"Functions" that always equal zero and their gradients

Question

I am currently enrolled in a university level Multivariable Calculus course in which my professor taught finding the tangent plane at a point on a surface the following way:
To find the tangent plane at point $(x_0,y_0,z_0)$ on the surface $ z=x^2+y^2 $ set $f(x,y,z)=x^2+y^2-z=0$ and then find $\nabla f(x_0,y_0,z_0) $.

According to his method, $\nabla f $ would be the following... $$ \nabla f = \begin{bmatrix} \frac{\partial f}{\partial x} \\ \frac{\partial f}{\partial y} \\ \frac{\partial f}{\partial z} \end{bmatrix} = \begin{bmatrix} 2x \\ 2y \\ -1 \end{bmatrix} $$ While this indeed is an expression for the tangent plane's normal vector, I don't understand how this is a mathematically valid statement. If $f(x,y,z)=0$, than how can the rates of instantaneous change (i.e.$\frac{\partial f}{\partial x}$) ever be anything other than zero?

Is $f(x,y,z)=x^2+y^2-z=0$ a valid function? Why would the partials not always be equal to zero? Am I thinking about partial derivatives incorrectly? Is this just a mathematical "hack" to serve as a shortcut? If this is the case, is there a more mathematically rigorous method to find the tangent plane of a surface?

Thank you in advance.

Answer 1

You have quite a few questions there. To begin with, $f:(x,y,z)\mapsto x^2+y^2-z$ is certainly a valid function from $\mathbb R^3$ to $\mathbb R$. Its partial derivatives clearly don’t all vanish everywhere. The expression $x^2+y^2-z=0$, on the other hand, describes one of $f$’s level (hyper)surfaces. It’s a basic property of the gradient operator that the gradient of a function is always normal to its level surfaces. Your professor is taking advantage of this property.

Answer 2

Let's take an example one dimension lower. Consider $g(x,y)=x-2y$, a plane. Its level sets are of the form $g(x,y)=c$ for some constant $c$, i.e., $x-2y=c$. This defines a line in the $xy$-plane. A normal vector to one of these lines at the point $(x_0,y_0)$ is given by $\nabla g(x_0,y_0)$.

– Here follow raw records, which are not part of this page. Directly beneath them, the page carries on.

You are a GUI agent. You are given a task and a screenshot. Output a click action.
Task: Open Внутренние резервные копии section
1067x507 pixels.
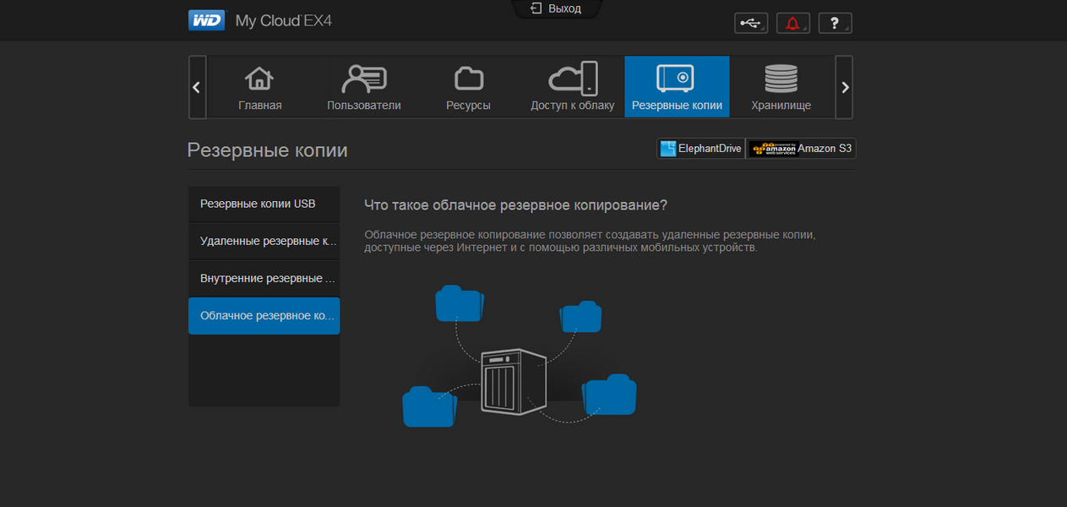coord(264,278)
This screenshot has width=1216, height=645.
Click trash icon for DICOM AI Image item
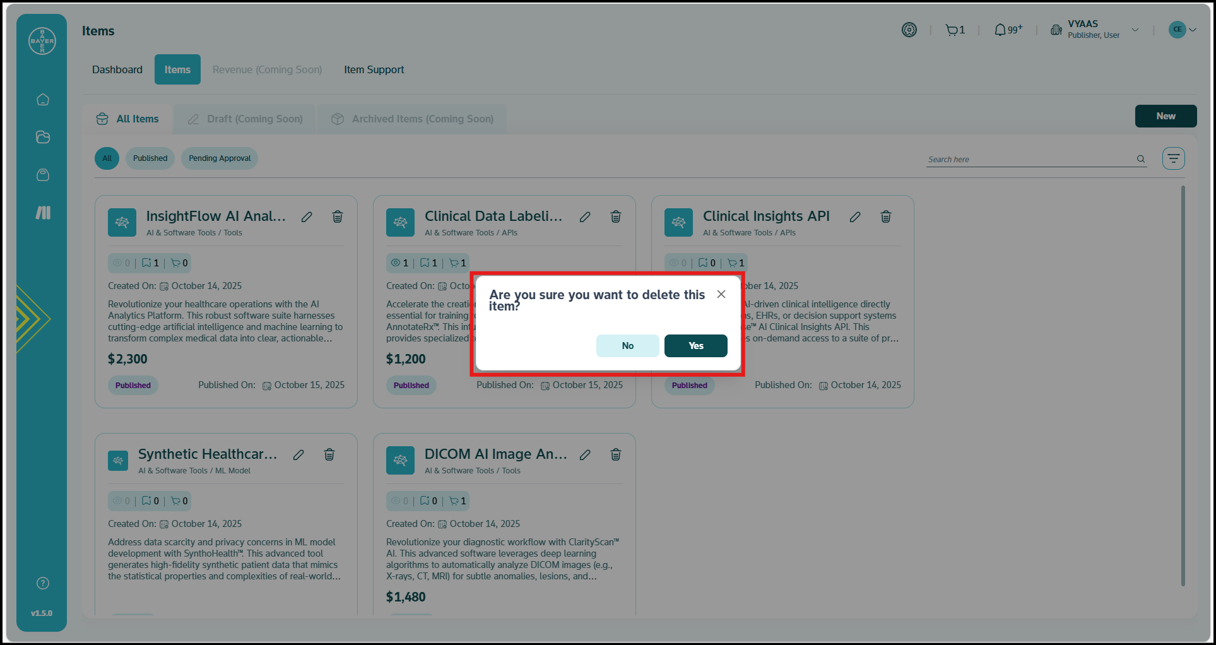pyautogui.click(x=616, y=455)
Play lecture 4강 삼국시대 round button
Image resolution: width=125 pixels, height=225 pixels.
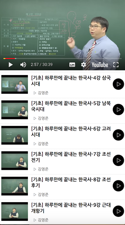(x=118, y=84)
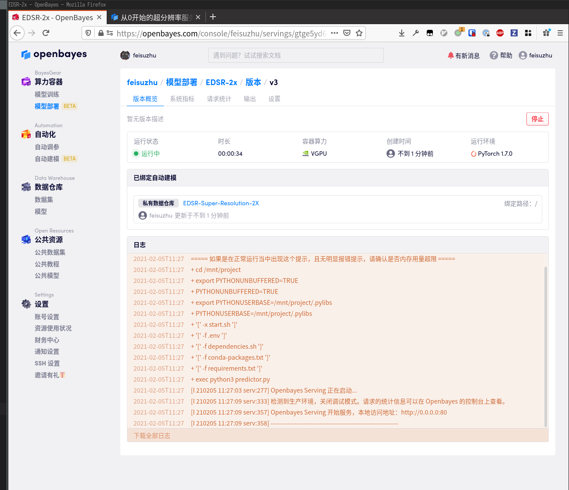569x490 pixels.
Task: Click 下载全部日志 to download logs
Action: pyautogui.click(x=152, y=436)

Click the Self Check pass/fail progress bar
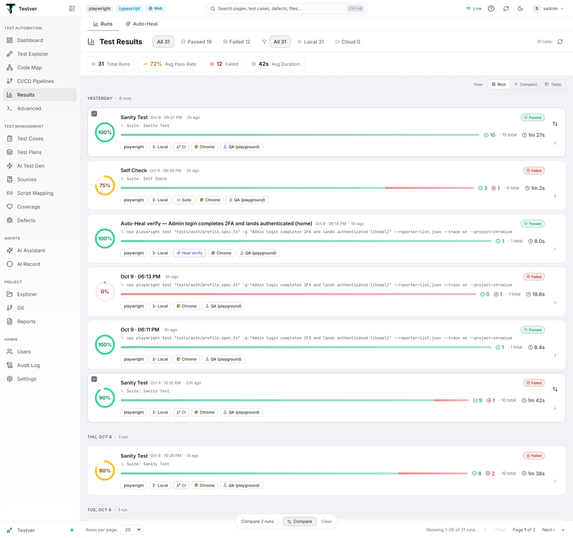pyautogui.click(x=297, y=188)
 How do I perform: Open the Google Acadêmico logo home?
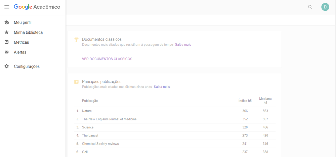tap(37, 7)
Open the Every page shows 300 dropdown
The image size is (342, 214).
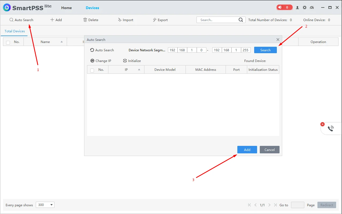pos(45,205)
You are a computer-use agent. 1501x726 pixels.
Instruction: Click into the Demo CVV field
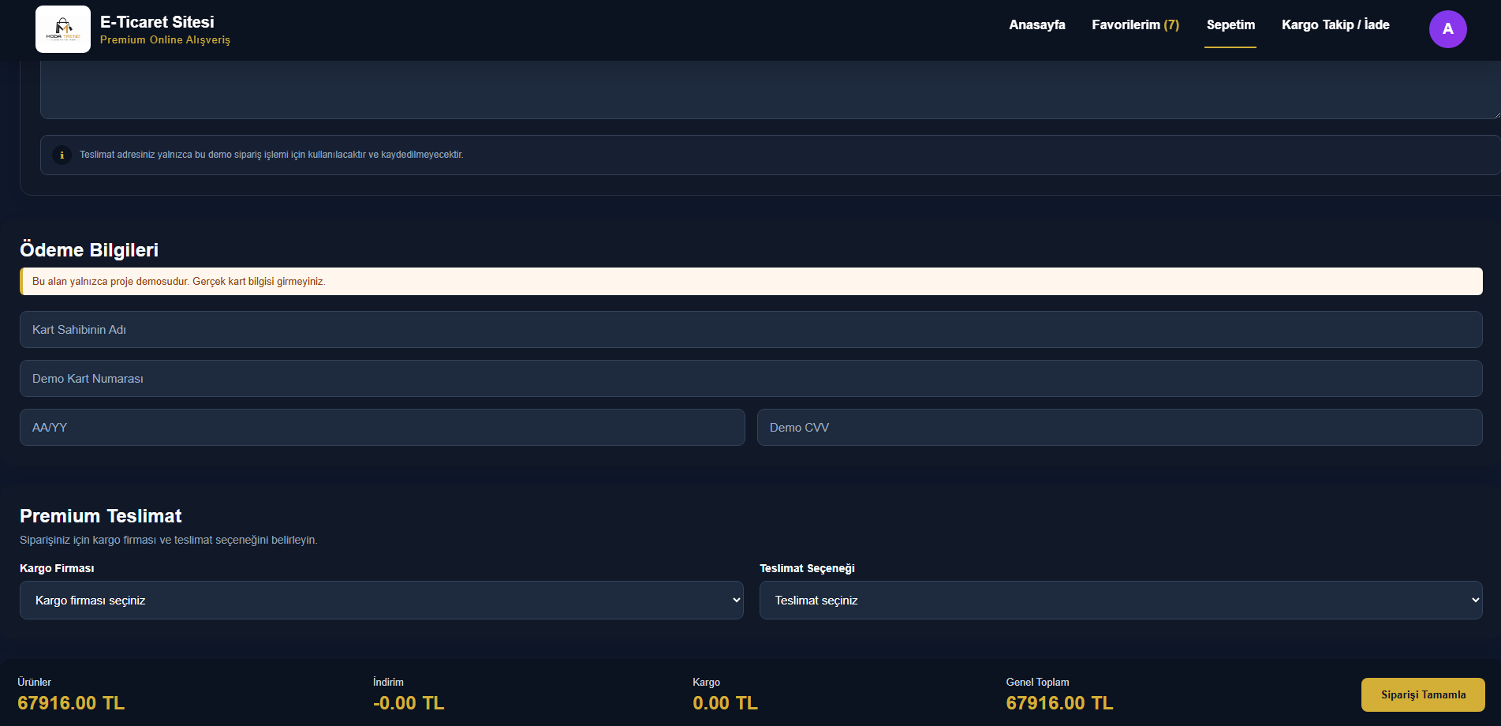tap(1120, 427)
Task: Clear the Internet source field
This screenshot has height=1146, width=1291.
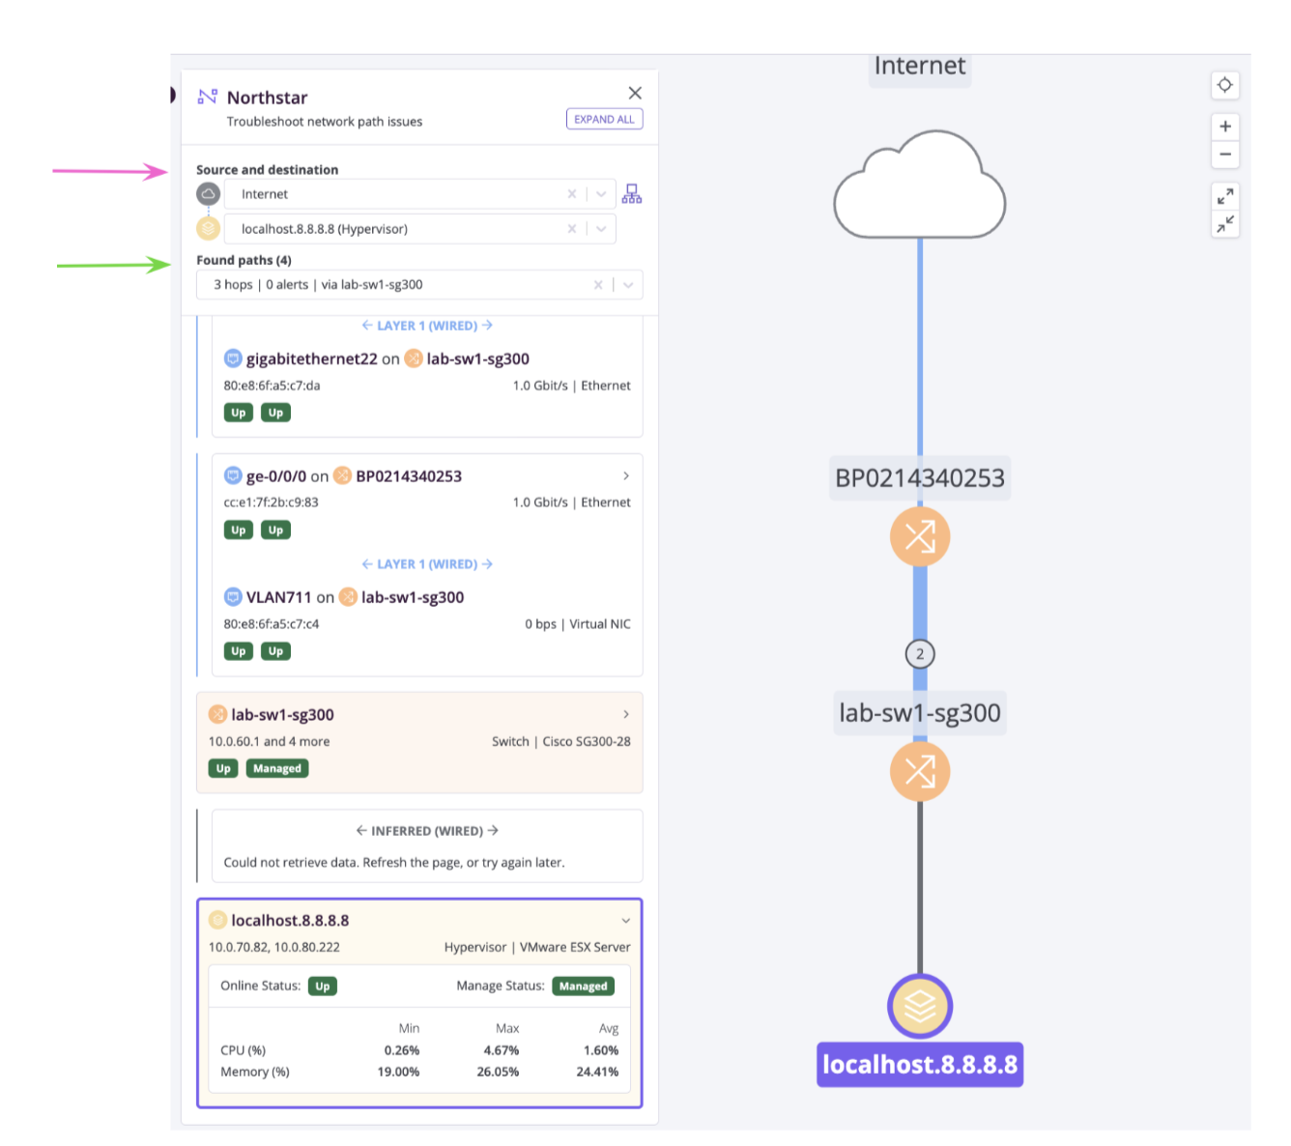Action: point(571,193)
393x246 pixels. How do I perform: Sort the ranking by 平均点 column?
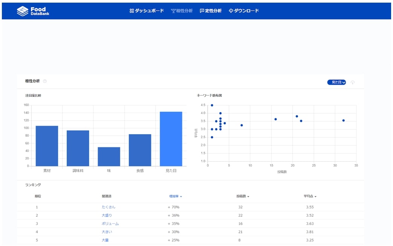click(x=310, y=196)
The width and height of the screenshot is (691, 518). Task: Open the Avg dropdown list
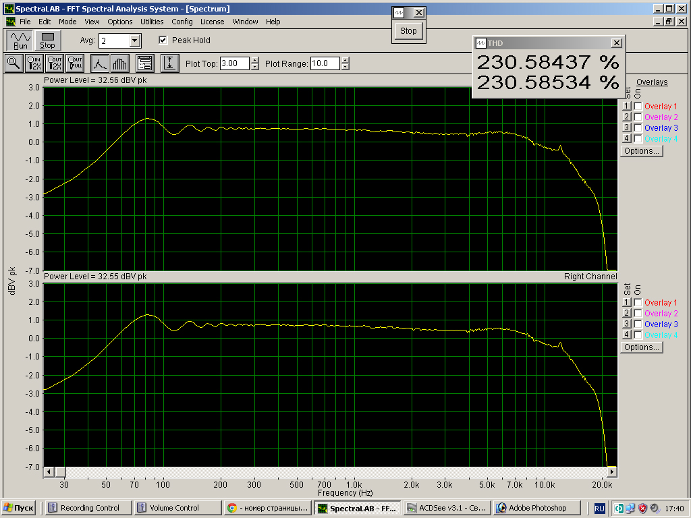pyautogui.click(x=135, y=40)
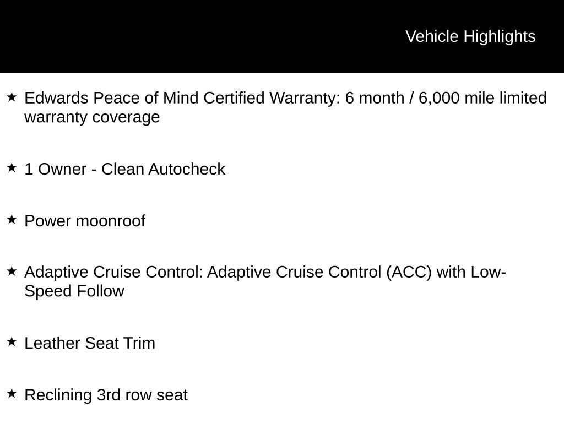Viewport: 564px width, 423px height.
Task: Select the star icon beside Power moonroof
Action: coord(12,220)
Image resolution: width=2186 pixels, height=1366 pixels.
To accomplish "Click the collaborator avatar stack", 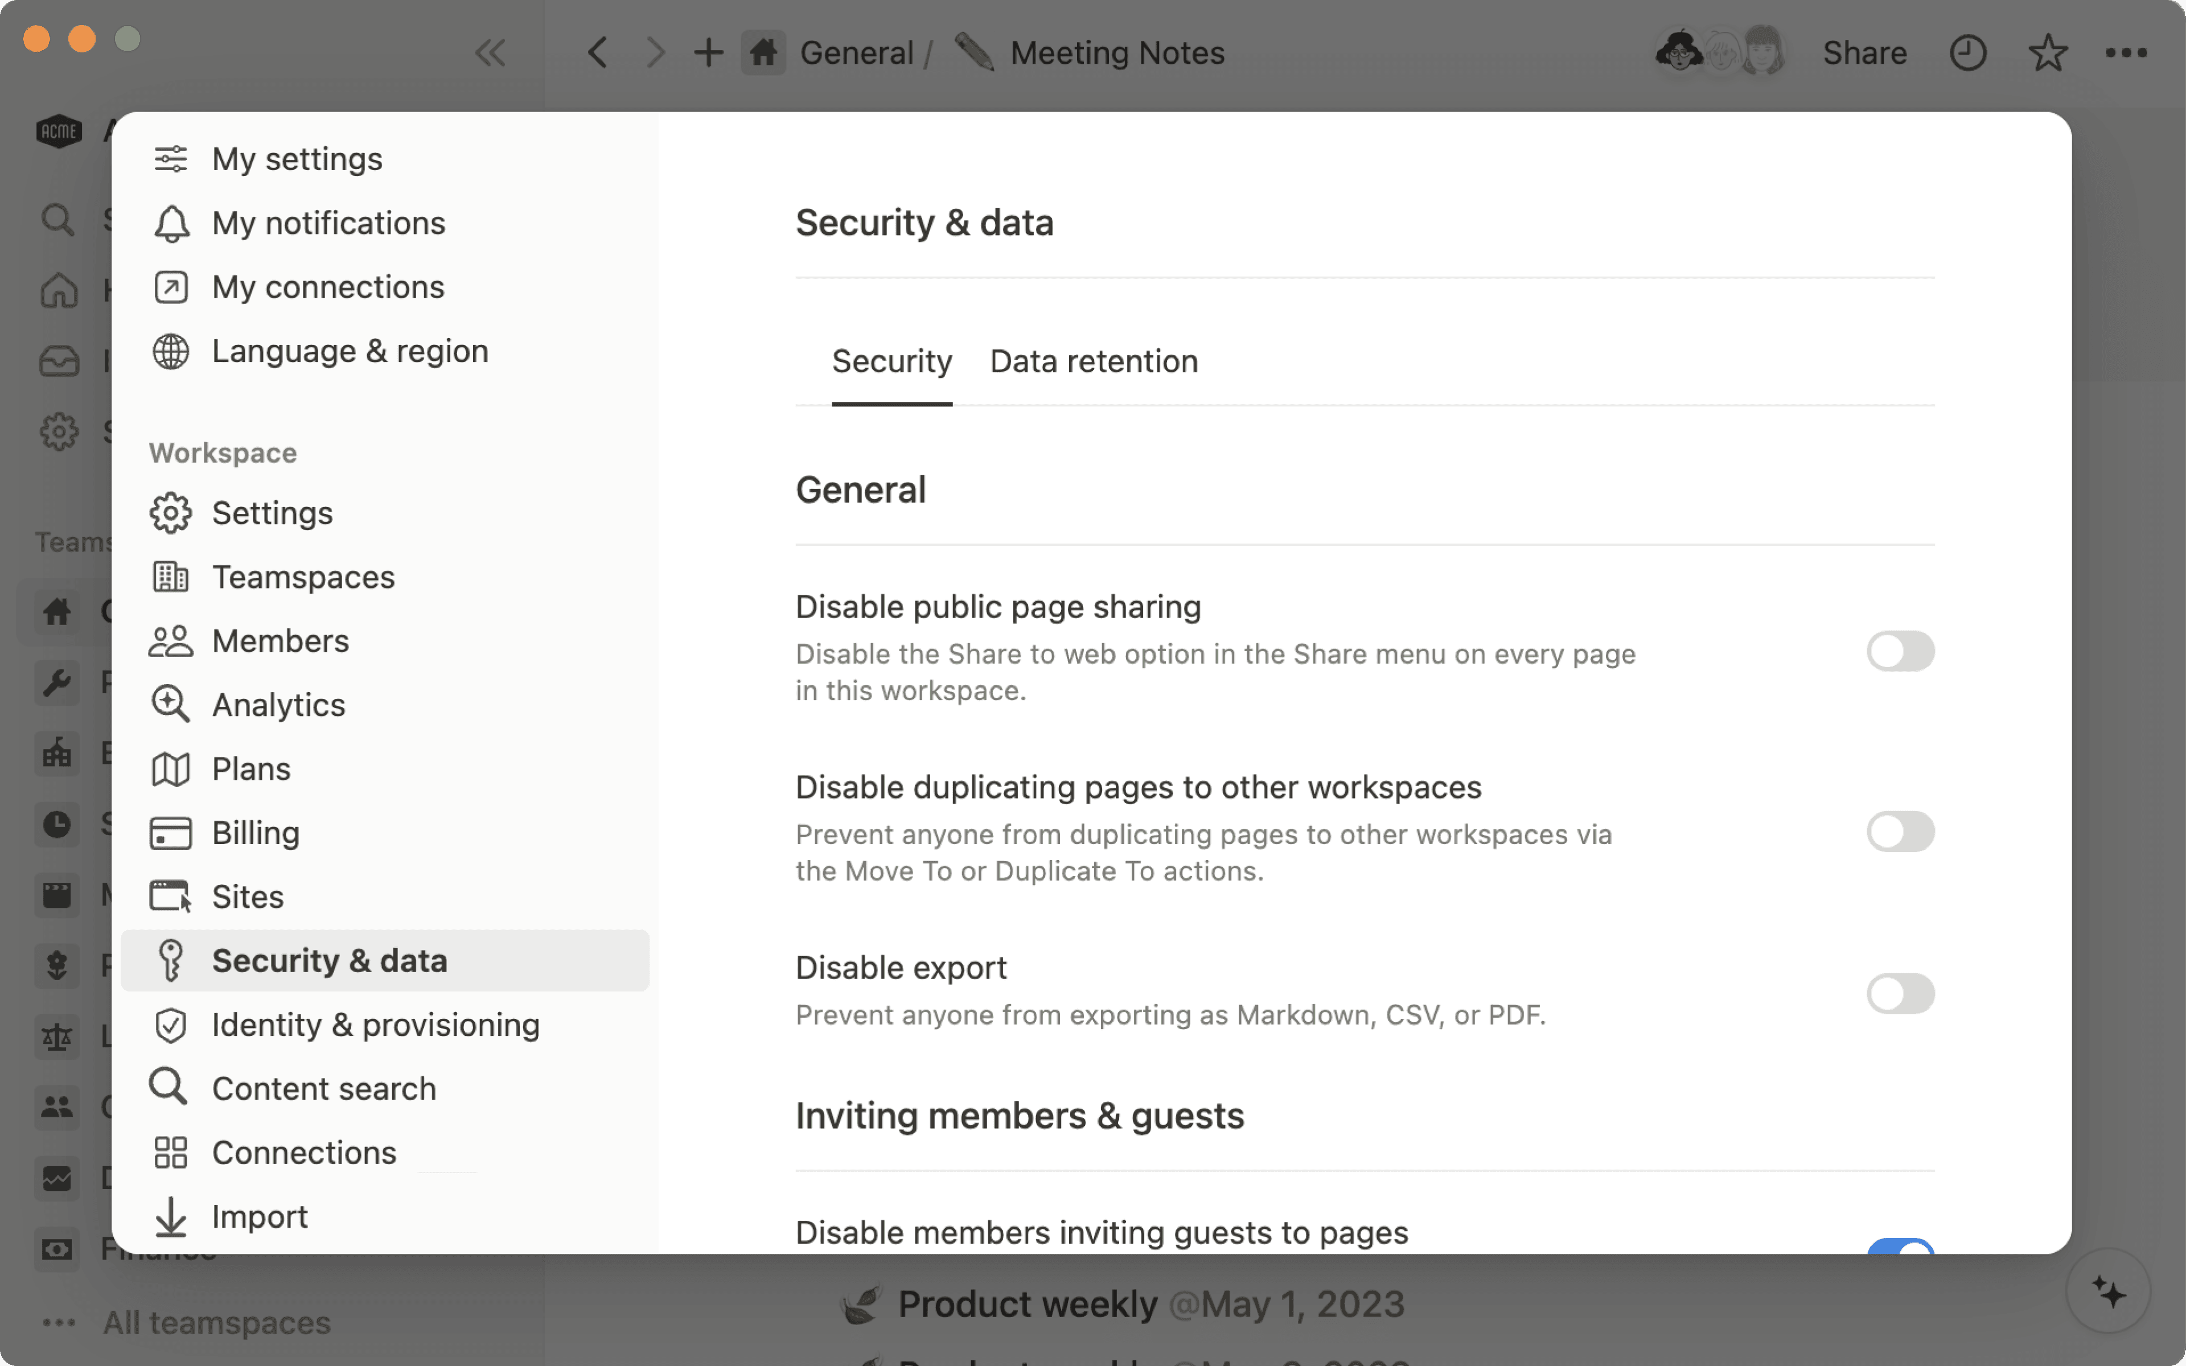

In your example, we have the function $f(x,y,z)=x^2+y^2-z$. This function is not constant, so its partial derivatives are not always zero. We can consider level surfaces of the form $f(x,y,z)=c$ for some constant $c$, i.e., $x^2+y^2-z=c$. The level surface with $c=0$ is $x^2+y^2-z=0$, and this is the surface for which you want to find the tangent plane. The normal vector to this level surface at the point $(x_0,y_0,z_0)$ is given by $\nabla f(x_0,y_0,z_0)$.

Answer 3

In slightly different guise, this amounts to Differentiating both sides of a non-differential equation: You have

• A non-constant function $f(x, y, z) = x^{2} + y^{2} - z$, whose gradient vector field is defined and non-zero;

• The condition $f(x, y, z) = 0$, whose solution set is a surface with normal vector $\nabla f(x_0, y_0, z_0)$ at the point $(x_0, y_0, z_0)$.

The conclusion that the partials of $f$ are (or should be) zero implicitly assumes the condition "$f(x, y, z) = 0$" is an identity, i.e., is true for all $(x, y, z)$ in some open ball about $(x_0, y_0, z_0)$.